HIMSS 2017: IT growth expected but vendors too quickly 'moving on' from EHRs
The 2017 HIMSS Leadership and Workforce Survey found a strong demand for health IT employees and continued growth in IT budgets for both vendors and providers. In some cases, however, providers and vendors aren’t sharing the same priorities.
Lorren Pettit, vice president, health information systems and research for HIMSS, said at the group's 2017 show in Orlando that health IT leaders are “pretty much in sync” on what providers and vendors consider to be top priorities, according to the survey. For example, providers named quality and patient safety outcomes as most important for their clinical IT efforts, while vendors and consultants ranked it as the No. 2 priority for those clients.

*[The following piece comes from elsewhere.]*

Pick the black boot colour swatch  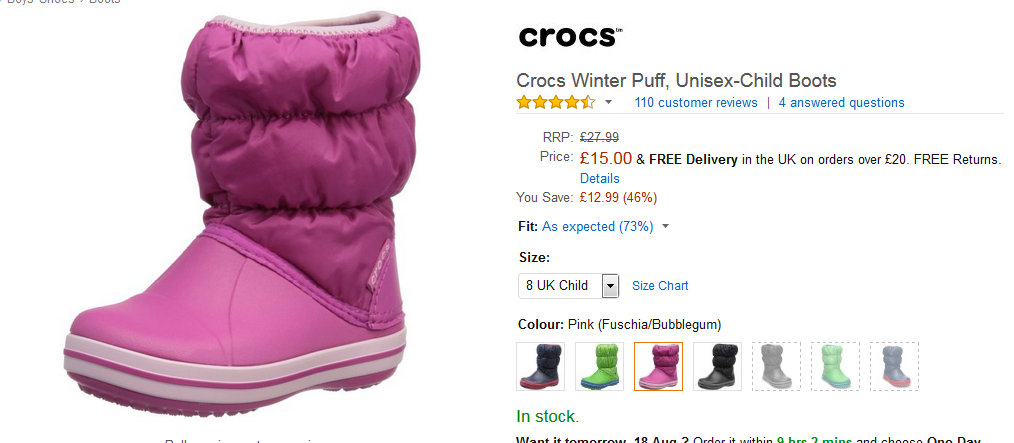[717, 367]
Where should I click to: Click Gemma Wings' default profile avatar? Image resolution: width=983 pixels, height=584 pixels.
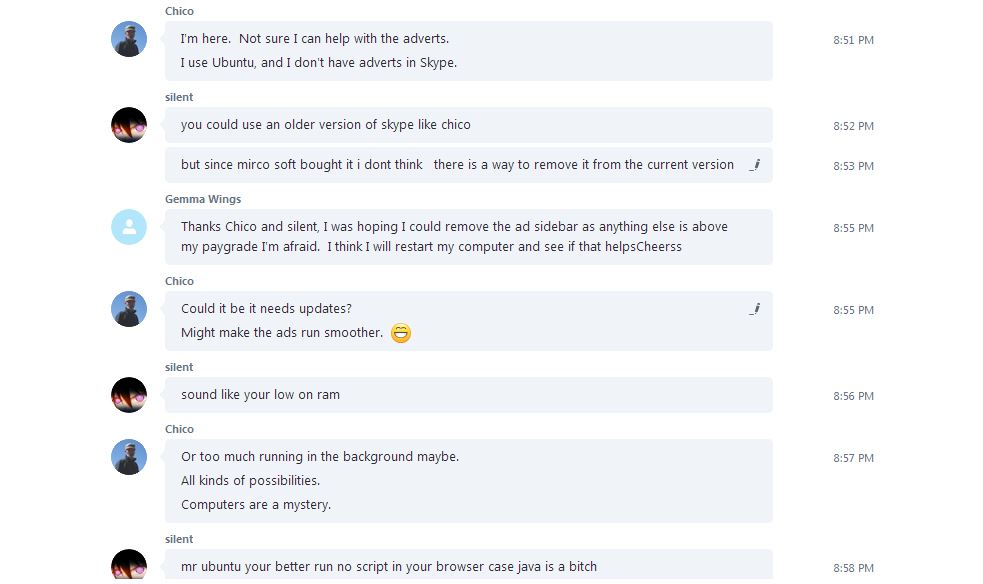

The disconnect was seen when it came to newer forces in the marketplace. Providers listed electronic health records (EHRs) as their second highest IT priority. Vendors and consultants, on the other hand, appeared to have “moved on” from EHRs, expecting it’s only the eighth-highest priority for clients.
“This is why I call it a healthy tension because there is this push and pull in the marketplace where the providers are, in essence, saying 'Hold on, we still need to get our heads and our arms around and master this thing called the EHR,'” Pettit said.
The same disconnect, only in the opposite direction, was reported for dealing with new payment models. Vendors and consultants guessed this would be more important to providers in 2017, listing it as the No. 4 priority. Providers said otherwise, placing it at No. 10.
When broken down by type of providers, vendors and consultants were more in tune with hospitals’ IT needs than with ambulatory centers or long-term post-acute care (LTPAC) facilities. For example, vendors considered new population health and care coordination a much lower priority for LTPAC in 2017, when in reality it was one of their highest, according to those providers.
On the business side, the survey revealed strong economic indicators for health IT in 2017. 56 percent of providers and 87 percent of vendors and consultants plan to increase their IT budgets, while 61 percent of vendors and 42 percent of providers have filled new IT positions in the past years. For vendors and hospitals, there remains a great demand for talent, with 61 percent of respondents in both categories reporting having open positions to fill.
Vendors tended to “more bullish,” according to Pettit, with 66 percent expecting to increase the number of full-time IT positions this year, compared to 36 percent of hospitals, 26 percent of ambulatory organizations, and 22 LTPAC facilities expecting the same sort of expansion.
Those latter two categories may need more vendor attention, Pettit said. He pointed to “remarkable” survey results where nearly a third of ambulatory organizations and LTPAC facilities said they don’t have a dedicated IT executive, and some reported having no full-time IT employees.
“This to me is sort of a barometer of the challenge that we have going forward in terms of how can we best advance (health IT) in these other sectors, the non-hospital market, in the advance of a full-time or any IT leader,” Petit said.